Grandview Heights mourns Shin Iisaka, cyclist known for his kindness
You didn’t have to know Shin Iisaka very well to find out he had a spirit of kindness and generosity.
“I’ve had so many people tell me that Shin would ask them about their family and their kids and he didn’t even know them,” Joe Bechtel said.
“That’s just the kind of person he was,” Bechtel said. “He was always ready to extend a hand of friendship instead of a fist. We could all learn from that.”
Bechtel is one of many in the Grandview Heights community mourning the loss of Iisaka, who died June 2 after being hit by a car while riding his bike in Fairfield County.
“He was my riding buddy,” Bechtel said. “We spent so much time riding in the saddle on our bikes and riding together in the minivan on the way to our kids’ soccer games.
“Shin was a kind, sweet man,” he said.
“You’d never hear anyone say anything negative about him.”
Iisaka, 47, was riding with other bicyclists June 2 westbound on Basil Western Road west of Pickerington Road when he was struck at 8:18 p.m. by a car being driven by Joshua P. Osmar, 42, of Canal Winchester.
Osmar also was traveling westbound.
The crash remained under investigation as of June 5.
The suddenness of Iisaka’s loss is hard to absorb, Bechtel said.
“He was always looking to do something for others. That’s part of the Grandview way,” he said.
Both men were members of the Grandview Heights Pelotonia team.
“He had had some health issues and wasn’t as healthy as he wanted to be,” Bechtel said, “but Shin was a grinder and he just grinded it out to get back out there. When he did, it was, ‘Shin, it’s so good to have you back.’
“He had just completed a 100-mile ride on Saturday (May 30) and a 50-mile ride on Sunday,” Bechtel said. “I’d invited him to go on a ride through the Grandview hills on Tuesday, but he had already decided to take part in the ride with other cyclists (in Fairfield County).”

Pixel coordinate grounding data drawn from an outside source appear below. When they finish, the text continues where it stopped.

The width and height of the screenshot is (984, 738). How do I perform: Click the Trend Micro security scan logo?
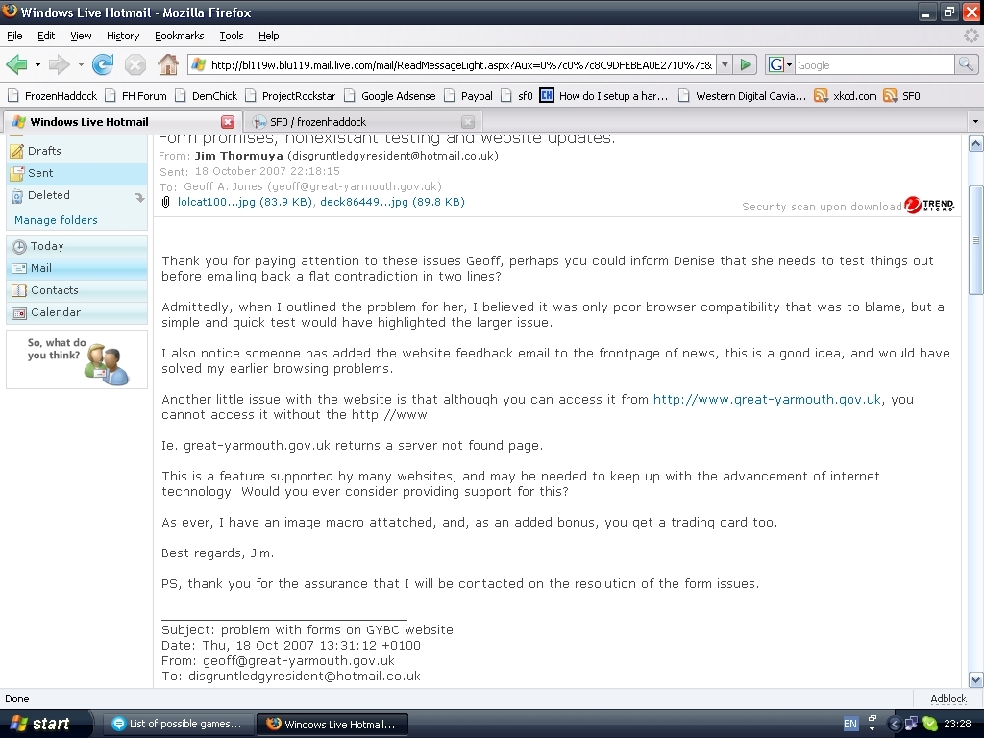(929, 206)
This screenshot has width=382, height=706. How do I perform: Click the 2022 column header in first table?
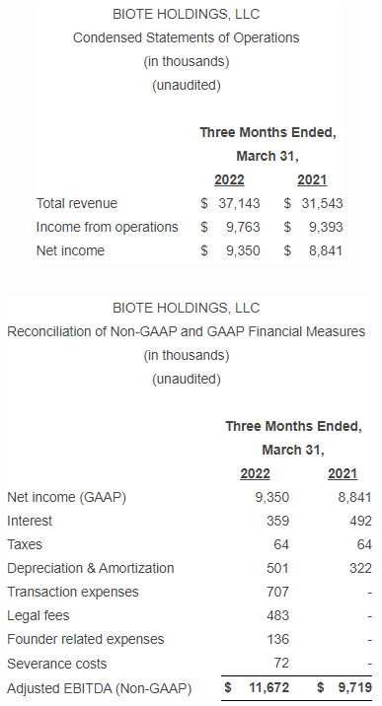(x=229, y=179)
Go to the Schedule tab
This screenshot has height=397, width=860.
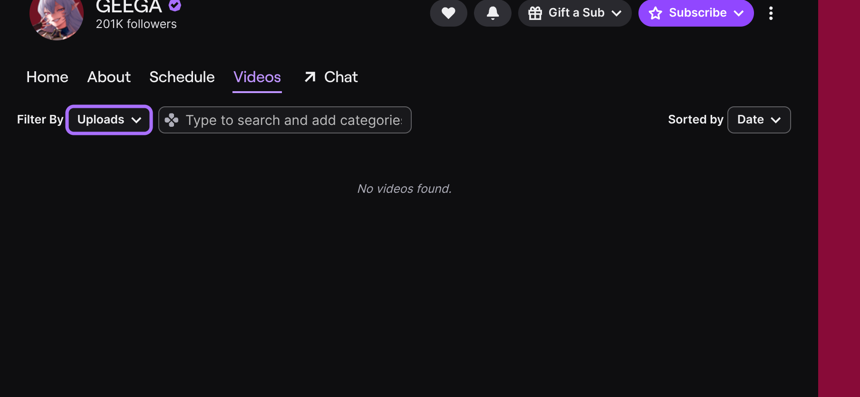tap(182, 77)
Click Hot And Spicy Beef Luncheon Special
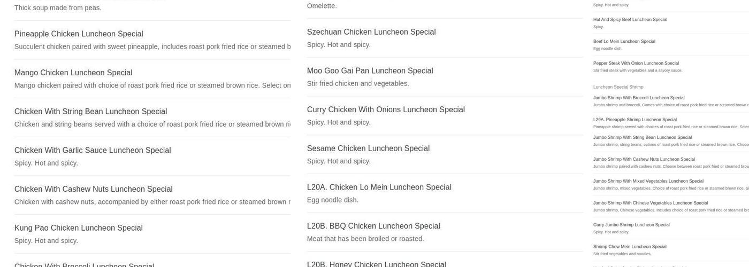The width and height of the screenshot is (749, 267). point(630,20)
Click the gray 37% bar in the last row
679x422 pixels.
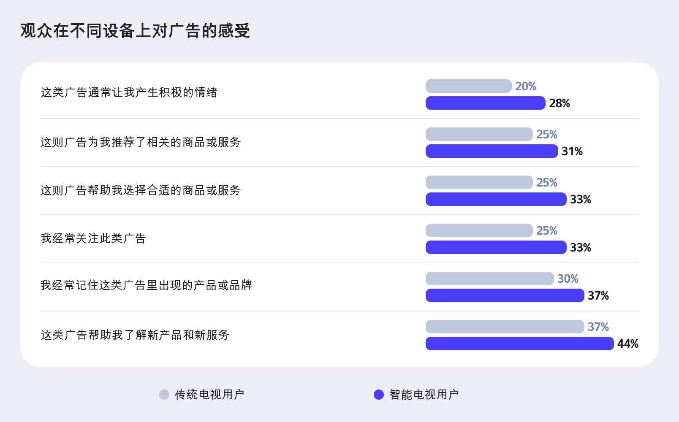pyautogui.click(x=505, y=327)
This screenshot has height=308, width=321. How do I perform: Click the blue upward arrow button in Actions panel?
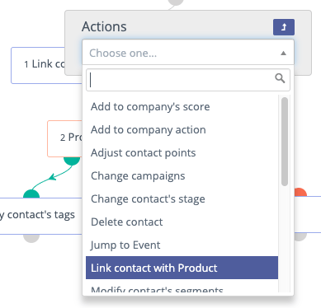point(284,27)
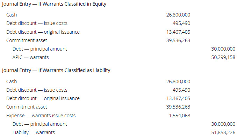This screenshot has width=237, height=137.
Task: Click the 51,853,226 credit amount
Action: click(223, 132)
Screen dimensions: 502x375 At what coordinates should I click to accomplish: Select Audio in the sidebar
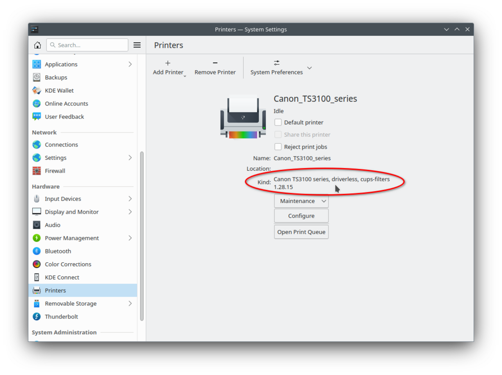click(x=52, y=225)
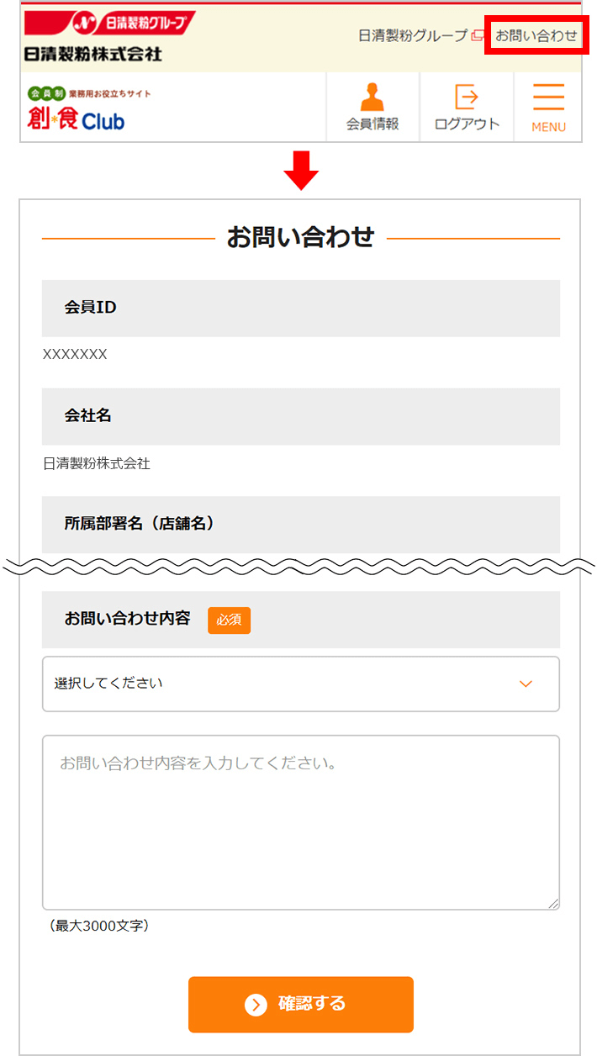Viewport: 597px width, 1056px height.
Task: Click the 確認する button label
Action: (312, 1004)
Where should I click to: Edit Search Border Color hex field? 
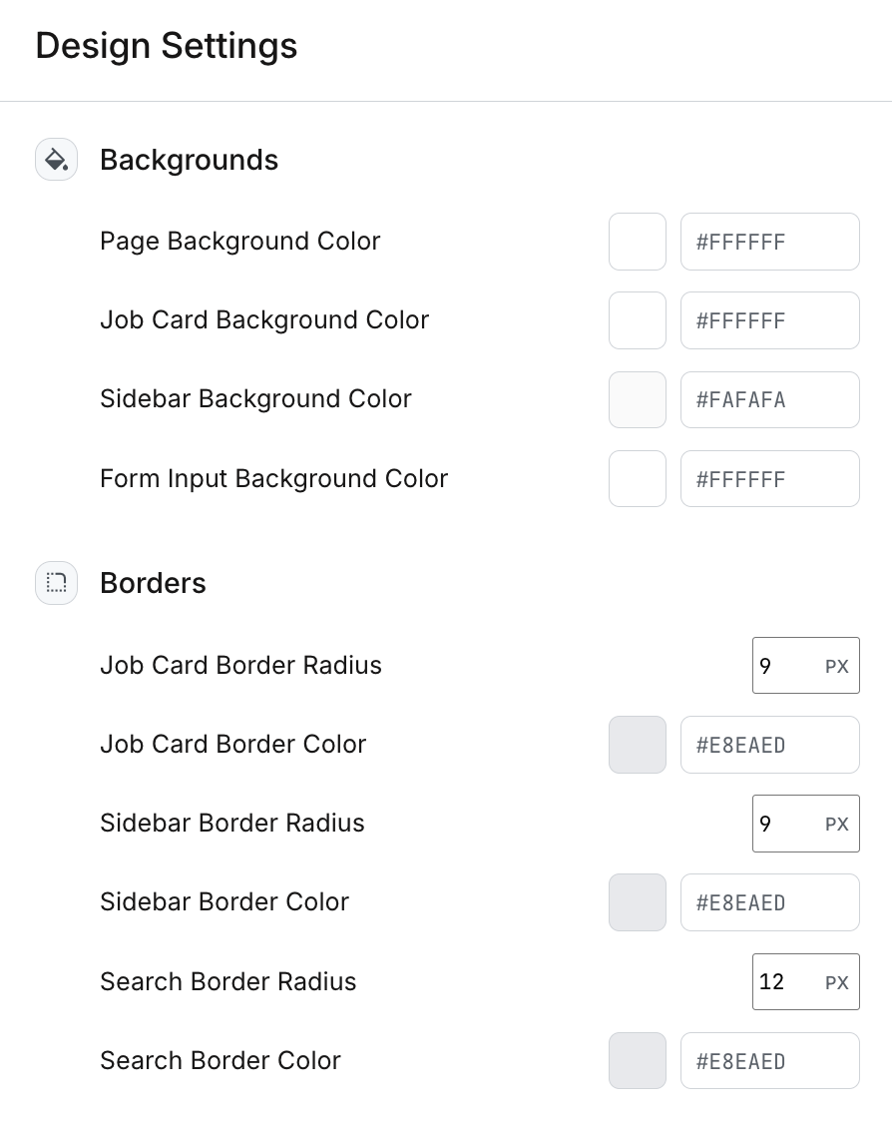click(x=769, y=1060)
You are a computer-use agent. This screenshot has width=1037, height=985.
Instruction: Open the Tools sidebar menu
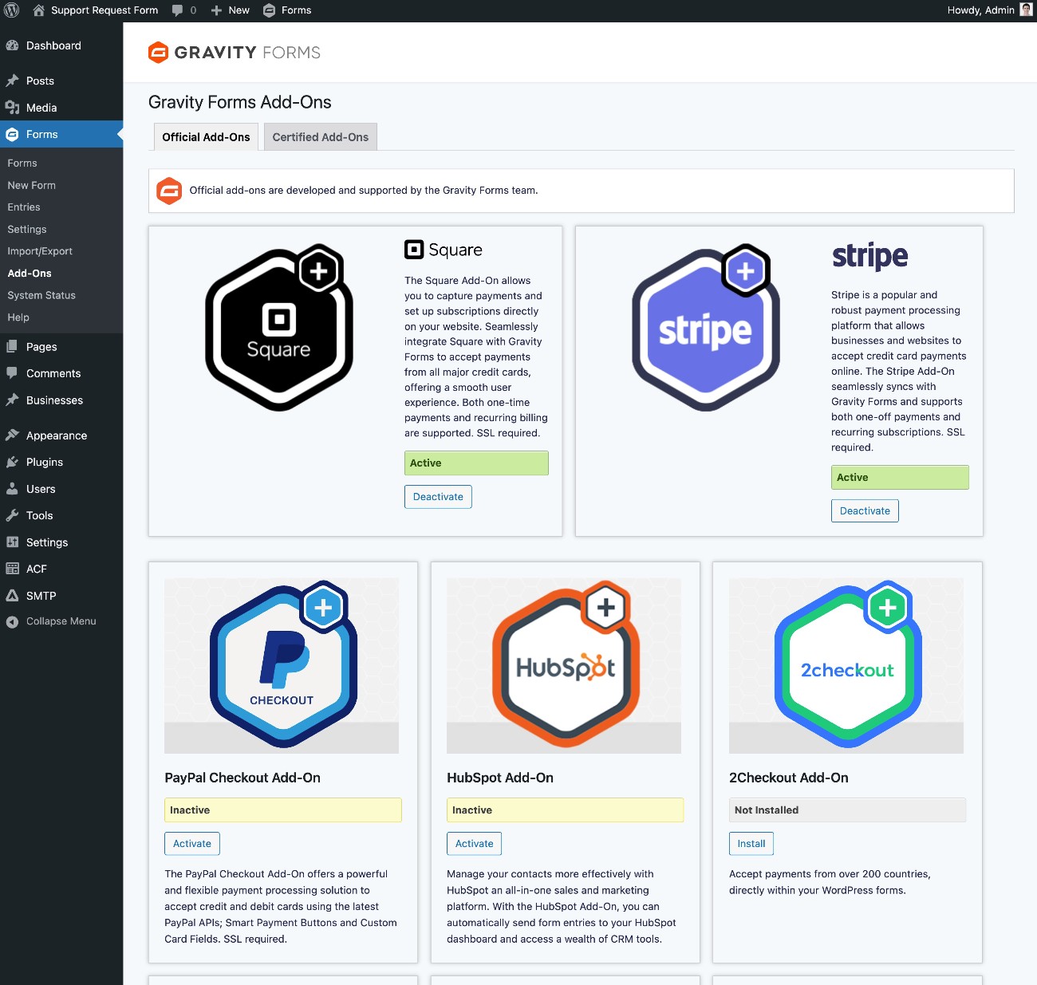click(39, 515)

Bechtel said he formed a connection with Iisaka not only through their love of bicycling, but through their shared experience of having sons who played soccer together.
“My wife and I would ride to games with Shin and his wife,” he said. “We’d talk about soccer, our children, soccer strategy and just about experiences and our families.”
Grandview Heights Schools Superintendent Andy Culp said the more one got to know Iisaka, the more one understood how special he was.
“Shin was a beacon of positivity and a bicycle enthusiast,” he said, and those traits came together in his avid participation in Pelotonia.
“He was such a caring person,” Culp said. “Everyone who knew him is devastated by his loss.”
A GoFundMe account has been set up for donations to go toward supporting the education of Iisaka’s children and general family needs.
As of June 5, nearly 400 people had together donated almost $46,000.
In addition, Iisaka’s profile page on the Pelotonia website had drawn more than $3,900 in donations toward the cause as of June 5, most of them made since the June 2 crash.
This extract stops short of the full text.